At surgery, median age was 3.4 (interquartile range, 1.0-22.1) in SBS (n = 22) and 16.5 (3.2-26.7) years in dysmotility patients (n = 9) who received median 60% and 83% of energy requirement parenterally, respectively. Median small bowel length was shorter in SBS than dysmotility patients (34 versus 157 cm, p < 0.001). Following AIR, none of the dysmotility patients achieved permanent intestinal autonomy, whereas 68% of SBS patients weaned off parenteral nutrition (PN) (p = 0.022) and none required listing for ITx. Five dysmotility patients who underwent ITx achieved intestinal autonomy. Regarding both AIR and ITx procedures, no significant difference in PN weaning was observed between the two subgroups. At last follow-up, 3.3 (0.6-8.0) years postoperatively, median plasma bilirubin was 6 (4-16) µmol/l, while liver biopsy showed fibrosis (Metavir stage 1-2) in 50% and cholestasis in 8%. Proportion of PN energy requirement had reduced significantly (p = 0.043) among PN-dependent SBS (n = 7) but not among dysmotility patients (n = 5). Overall survival was 90%.
AIR surgery was beneficial among selected SBS patients, whereas in intestinal dysmotility disorders, permanent PN weaning was only achieved by ITx.
本研究为描述性研究,旨在比较在我们的全国性项目中接受治疗的患有原发性肠道动力障碍或短肠综合征(SBS)的儿科和成人肠衰竭(IF)患者肠道康复手术的结果。
回顾了1994年至2014年间接受自体肠道重建(AIR)(n = 25)、肠道移植(ITx)(n = 5)或列入ITx名单(n = 2)的IF患者(n = 31,71%为儿童)的医疗记录。
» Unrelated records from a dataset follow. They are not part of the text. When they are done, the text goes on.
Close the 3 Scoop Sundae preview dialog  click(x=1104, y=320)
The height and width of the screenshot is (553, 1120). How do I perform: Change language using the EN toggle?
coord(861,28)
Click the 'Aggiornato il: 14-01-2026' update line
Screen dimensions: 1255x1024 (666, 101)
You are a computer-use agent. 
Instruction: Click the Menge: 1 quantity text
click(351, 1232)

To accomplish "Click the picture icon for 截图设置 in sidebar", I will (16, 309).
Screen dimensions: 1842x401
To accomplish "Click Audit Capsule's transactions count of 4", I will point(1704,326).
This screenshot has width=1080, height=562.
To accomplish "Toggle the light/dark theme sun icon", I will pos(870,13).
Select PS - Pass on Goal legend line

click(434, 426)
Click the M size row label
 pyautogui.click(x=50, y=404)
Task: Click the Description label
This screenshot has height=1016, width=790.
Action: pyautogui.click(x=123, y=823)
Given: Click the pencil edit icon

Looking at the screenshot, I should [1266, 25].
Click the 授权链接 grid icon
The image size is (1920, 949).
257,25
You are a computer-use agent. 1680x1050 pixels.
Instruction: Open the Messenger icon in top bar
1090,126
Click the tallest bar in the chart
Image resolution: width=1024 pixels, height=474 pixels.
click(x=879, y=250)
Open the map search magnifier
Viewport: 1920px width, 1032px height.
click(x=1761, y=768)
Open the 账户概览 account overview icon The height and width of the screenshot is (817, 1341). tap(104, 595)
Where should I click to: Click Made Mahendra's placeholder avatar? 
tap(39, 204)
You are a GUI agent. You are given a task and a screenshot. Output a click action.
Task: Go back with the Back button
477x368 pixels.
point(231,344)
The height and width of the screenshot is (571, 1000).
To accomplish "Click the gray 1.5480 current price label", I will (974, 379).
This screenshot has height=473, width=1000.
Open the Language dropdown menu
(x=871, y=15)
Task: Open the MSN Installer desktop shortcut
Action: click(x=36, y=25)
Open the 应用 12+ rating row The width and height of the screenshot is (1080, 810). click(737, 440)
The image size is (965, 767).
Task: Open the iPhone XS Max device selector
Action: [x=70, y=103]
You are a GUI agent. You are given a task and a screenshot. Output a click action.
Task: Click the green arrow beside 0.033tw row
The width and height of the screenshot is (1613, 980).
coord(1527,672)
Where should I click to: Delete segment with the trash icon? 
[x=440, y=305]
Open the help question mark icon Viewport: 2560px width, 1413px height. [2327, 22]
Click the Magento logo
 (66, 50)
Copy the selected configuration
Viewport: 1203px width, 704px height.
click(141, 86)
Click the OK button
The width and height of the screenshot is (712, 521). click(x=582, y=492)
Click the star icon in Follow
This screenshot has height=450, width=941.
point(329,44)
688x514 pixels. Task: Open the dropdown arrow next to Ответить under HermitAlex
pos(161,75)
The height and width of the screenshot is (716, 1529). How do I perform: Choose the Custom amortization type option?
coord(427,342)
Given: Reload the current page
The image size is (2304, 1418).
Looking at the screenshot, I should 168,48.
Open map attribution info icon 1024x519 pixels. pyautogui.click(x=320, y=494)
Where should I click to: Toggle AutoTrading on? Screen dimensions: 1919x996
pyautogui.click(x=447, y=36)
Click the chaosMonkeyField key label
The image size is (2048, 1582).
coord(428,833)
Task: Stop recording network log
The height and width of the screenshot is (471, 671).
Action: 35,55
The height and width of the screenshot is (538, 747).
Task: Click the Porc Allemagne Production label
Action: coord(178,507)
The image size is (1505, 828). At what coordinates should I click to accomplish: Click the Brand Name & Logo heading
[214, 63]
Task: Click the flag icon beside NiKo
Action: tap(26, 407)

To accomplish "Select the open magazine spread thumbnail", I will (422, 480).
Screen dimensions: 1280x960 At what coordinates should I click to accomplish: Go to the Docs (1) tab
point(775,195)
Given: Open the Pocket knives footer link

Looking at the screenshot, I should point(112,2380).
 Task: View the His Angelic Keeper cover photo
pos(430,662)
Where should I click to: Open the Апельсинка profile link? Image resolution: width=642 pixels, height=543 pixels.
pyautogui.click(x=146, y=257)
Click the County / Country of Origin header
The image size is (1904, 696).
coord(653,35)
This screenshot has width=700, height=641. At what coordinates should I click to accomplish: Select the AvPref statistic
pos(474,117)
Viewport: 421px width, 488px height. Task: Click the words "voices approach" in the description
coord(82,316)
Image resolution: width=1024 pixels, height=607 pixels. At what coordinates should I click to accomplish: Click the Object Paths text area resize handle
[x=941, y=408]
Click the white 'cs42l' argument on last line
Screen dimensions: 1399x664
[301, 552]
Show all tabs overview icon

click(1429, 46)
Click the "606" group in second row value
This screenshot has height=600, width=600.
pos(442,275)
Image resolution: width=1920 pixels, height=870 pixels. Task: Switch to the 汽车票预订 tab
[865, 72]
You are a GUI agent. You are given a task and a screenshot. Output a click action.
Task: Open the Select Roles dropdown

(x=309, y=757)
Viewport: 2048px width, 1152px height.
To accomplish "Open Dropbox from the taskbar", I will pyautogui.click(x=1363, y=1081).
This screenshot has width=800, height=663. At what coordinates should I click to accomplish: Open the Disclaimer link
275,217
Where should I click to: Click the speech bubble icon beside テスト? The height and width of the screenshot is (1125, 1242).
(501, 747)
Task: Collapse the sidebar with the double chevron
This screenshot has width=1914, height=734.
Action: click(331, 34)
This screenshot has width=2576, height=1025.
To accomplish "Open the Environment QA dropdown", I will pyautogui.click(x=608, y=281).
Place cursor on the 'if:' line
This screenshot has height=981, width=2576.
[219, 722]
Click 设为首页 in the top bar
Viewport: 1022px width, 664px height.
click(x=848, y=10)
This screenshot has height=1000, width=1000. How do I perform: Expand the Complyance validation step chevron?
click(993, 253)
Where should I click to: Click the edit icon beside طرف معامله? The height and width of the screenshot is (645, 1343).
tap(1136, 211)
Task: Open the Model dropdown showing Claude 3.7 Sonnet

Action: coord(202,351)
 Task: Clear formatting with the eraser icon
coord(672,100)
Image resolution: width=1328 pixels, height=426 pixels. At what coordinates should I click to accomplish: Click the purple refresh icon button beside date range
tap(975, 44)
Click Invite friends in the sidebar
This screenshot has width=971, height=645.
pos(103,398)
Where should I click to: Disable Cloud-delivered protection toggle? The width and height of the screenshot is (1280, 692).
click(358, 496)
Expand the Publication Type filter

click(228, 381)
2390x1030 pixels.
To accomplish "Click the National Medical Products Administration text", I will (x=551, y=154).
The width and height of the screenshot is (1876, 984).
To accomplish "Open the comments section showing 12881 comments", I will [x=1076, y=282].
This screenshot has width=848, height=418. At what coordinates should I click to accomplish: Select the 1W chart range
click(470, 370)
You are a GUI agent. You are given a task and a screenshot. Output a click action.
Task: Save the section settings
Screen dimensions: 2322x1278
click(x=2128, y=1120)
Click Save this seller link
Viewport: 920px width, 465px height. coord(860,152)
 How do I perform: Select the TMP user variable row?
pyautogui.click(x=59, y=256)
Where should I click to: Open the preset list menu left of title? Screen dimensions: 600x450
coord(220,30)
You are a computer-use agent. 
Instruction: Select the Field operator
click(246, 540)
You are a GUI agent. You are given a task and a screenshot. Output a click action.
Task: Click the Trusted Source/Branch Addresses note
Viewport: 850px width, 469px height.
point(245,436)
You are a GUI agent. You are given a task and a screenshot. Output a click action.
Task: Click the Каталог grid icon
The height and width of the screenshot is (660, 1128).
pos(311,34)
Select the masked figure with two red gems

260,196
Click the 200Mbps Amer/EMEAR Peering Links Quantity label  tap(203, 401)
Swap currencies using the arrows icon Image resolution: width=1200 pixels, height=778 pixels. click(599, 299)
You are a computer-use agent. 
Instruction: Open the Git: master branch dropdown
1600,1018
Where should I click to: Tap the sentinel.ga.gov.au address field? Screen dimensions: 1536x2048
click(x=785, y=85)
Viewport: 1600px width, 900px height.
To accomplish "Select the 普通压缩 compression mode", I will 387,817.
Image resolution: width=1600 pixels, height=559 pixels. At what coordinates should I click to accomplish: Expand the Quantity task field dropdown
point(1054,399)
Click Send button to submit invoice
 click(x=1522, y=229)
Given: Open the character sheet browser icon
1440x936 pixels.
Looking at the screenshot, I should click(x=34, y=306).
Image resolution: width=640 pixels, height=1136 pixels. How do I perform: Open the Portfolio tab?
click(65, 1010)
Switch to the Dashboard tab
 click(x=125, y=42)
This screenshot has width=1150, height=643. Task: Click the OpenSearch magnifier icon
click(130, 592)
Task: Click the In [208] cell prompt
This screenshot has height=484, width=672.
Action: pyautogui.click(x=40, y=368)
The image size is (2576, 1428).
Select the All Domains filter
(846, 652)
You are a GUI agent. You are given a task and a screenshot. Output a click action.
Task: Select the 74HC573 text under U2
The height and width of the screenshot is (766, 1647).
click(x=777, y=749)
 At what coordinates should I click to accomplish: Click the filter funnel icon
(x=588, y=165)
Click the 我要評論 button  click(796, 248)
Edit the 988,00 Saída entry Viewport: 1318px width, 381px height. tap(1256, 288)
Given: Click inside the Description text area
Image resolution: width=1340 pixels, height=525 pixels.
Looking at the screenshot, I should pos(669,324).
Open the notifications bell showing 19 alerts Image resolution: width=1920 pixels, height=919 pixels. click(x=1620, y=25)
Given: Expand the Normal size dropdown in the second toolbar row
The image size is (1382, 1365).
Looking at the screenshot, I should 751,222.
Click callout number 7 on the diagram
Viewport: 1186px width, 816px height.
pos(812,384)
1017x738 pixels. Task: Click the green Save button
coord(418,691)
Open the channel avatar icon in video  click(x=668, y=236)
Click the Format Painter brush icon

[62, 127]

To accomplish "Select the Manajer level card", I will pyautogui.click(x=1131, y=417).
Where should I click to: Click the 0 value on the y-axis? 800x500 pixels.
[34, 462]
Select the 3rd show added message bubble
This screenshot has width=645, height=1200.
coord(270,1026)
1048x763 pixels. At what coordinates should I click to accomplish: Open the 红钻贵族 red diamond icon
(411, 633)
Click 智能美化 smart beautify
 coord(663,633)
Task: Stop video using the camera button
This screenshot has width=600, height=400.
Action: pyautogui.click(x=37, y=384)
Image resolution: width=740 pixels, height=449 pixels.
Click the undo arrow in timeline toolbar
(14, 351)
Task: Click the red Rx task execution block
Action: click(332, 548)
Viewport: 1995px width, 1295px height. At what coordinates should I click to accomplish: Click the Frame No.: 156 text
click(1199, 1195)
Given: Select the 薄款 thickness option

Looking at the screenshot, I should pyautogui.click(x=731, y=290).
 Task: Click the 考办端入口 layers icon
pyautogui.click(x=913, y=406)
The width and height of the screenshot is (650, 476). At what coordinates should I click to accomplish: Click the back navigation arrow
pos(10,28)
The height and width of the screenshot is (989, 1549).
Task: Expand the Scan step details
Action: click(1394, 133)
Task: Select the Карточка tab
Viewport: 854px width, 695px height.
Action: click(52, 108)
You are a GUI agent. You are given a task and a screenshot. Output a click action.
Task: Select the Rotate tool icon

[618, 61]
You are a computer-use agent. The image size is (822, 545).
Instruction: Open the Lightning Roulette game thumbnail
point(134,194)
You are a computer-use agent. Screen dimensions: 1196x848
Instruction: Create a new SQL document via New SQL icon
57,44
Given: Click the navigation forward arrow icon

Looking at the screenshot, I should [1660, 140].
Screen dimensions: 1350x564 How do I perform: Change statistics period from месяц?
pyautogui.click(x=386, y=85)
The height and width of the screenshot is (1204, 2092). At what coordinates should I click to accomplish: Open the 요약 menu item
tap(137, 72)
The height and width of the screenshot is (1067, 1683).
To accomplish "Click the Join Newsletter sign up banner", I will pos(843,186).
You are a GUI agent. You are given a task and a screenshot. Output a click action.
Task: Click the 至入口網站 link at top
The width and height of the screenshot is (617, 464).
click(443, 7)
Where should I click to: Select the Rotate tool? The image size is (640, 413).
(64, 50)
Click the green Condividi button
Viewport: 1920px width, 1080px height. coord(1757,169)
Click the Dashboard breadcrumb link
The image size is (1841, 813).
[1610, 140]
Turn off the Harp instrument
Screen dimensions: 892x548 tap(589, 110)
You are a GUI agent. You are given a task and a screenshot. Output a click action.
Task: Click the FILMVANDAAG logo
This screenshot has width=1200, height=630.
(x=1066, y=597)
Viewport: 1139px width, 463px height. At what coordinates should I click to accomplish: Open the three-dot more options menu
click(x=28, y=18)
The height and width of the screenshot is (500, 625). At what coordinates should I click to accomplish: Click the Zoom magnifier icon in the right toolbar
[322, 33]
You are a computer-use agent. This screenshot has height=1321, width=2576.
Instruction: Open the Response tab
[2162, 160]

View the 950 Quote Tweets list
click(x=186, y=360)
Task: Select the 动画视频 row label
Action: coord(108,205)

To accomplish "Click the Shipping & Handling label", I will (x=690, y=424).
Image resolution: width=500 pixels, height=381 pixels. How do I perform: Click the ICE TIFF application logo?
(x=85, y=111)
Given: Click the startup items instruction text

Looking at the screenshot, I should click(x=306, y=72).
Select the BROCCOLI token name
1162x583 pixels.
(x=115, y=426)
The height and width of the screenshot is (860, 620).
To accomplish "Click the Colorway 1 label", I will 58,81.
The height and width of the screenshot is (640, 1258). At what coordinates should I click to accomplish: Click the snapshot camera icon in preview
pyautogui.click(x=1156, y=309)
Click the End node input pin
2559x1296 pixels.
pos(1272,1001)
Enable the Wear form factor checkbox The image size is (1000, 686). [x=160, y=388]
手术时,SBS患者(n = 22)的中位年龄为3.4岁(四分位间距,1.0 - 22.1),动力障碍患者(n = 9)的中位年龄为16.5岁(3.2 - 26.7),他们分别通过肠外途径获得了60%和83%的能量需求。SBS患者的中位小肠长度短于动力障碍患者(34 cm对157 cm,p < 0.001)。AIR术后,动力障碍患者均未实现永久性肠道自主,而68%的SBS患者停用了肠外营养(PN)(p = 0.022),且无人需要列入ITx名单。5例接受ITx的动力障碍患者实现了肠道自主。关于AIR和ITx手术,两个亚组之间在PN撤减方面未观察到显著差异。在术后3.3(0.6 - 8.0)年的最后随访中,中位血浆胆红素为6(4 - 16)µmol/l,而肝活检显示50%的患者有纤维化(梅塔维分级1 - 2级),8%的患者有胆汁淤积。在依赖PN的SBS患者(n = 7)中,PN能量需求比例显著降低(p = 0.043),但在动力障碍患者(n = 5)中未降低。总体生存率为90%。
AIR手术对部分选定的SBS患者有益,而在肠道动力障碍疾病中,仅通过ITx实现了永久性PN撤减。